A MODA!
A moda é o substrato do esquecimento. Aquilo que hoje
esquecemos foi ontem o nosso encantamento. Aquilo que hoje é o nosso enlevo,
amanhã não passará de recordação. É efémera. Quase me atrevia a dizer que é
inútil, embora aceite que o ser humano é um constante insaciável e, como tal,
necessite da ilusão para se sentir feliz. Mas, a moda entra na nossa vida, sem
bater à porta nem permissão e acomoda-se no sofá da nossa permissividade, o que
no mínimo é alienável e pode configurar total obscurantismo.
Quando falamos de moda não nos estamos a referir, como é
óbvio, apenas, ao vestuário, ao calçado, ao penteado ou outros adereços que
compõem a nossa aparência. A moda é muito mais do que isso e enxameia todos os
sectores da vida nacional só que, umas vezes é mais discreta e outras mais
atrevida e provocatória.

Dados brutos:
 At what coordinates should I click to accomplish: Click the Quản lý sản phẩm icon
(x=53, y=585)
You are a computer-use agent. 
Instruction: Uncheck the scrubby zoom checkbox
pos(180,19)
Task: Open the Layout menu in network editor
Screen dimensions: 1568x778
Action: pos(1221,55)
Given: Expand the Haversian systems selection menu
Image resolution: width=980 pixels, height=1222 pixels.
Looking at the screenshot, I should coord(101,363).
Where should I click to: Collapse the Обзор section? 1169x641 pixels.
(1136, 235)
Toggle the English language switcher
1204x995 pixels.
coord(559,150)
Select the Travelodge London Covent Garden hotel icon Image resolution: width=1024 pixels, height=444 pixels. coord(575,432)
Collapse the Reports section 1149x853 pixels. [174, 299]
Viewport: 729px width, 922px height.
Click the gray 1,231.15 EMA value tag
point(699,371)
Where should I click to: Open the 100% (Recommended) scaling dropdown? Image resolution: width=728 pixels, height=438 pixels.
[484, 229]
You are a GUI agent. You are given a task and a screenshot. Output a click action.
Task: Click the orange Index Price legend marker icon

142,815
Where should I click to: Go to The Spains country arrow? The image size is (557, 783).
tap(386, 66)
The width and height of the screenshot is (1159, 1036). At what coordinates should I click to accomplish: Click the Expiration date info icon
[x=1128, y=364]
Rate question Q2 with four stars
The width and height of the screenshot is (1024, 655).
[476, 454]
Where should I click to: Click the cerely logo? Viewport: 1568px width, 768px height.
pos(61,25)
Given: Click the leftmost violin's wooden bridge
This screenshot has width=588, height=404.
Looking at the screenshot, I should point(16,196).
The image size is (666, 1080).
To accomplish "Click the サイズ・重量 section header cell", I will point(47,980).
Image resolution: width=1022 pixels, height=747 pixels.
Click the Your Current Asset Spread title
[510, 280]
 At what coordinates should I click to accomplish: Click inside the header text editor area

Tarefas propostas:
**A)** Reproduza, sem qualquer alteração, a parte do texto sobre a moda que começa em "A moda é o substrato" e continua até "configurar total obscurantismo.".
**B)** Na primeira frase do texto sobre a moda, de que se diz que a moda é o substrato?

Resultados das tarefas:
**A)**
A moda é o substrato do esquecimento. Aquilo que hoje
esquecemos foi ontem o nosso encantamento. Aquilo que hoje é o nosso enlevo,
amanhã não passará de recordação. É efémera. Quase me atrevia a dizer que é
inútil, embora aceite que o ser humano é um constante insaciável e, como tal,
necessite da ilusão para se sentir feliz. Mas, a moda entra na nossa vida, sem
bater à porta nem permissão e acomoda-se no sofá da nossa permissividade, o que
no mínimo é alienável e pode configurar total obscurantismo.

**B)** Do esquecimento.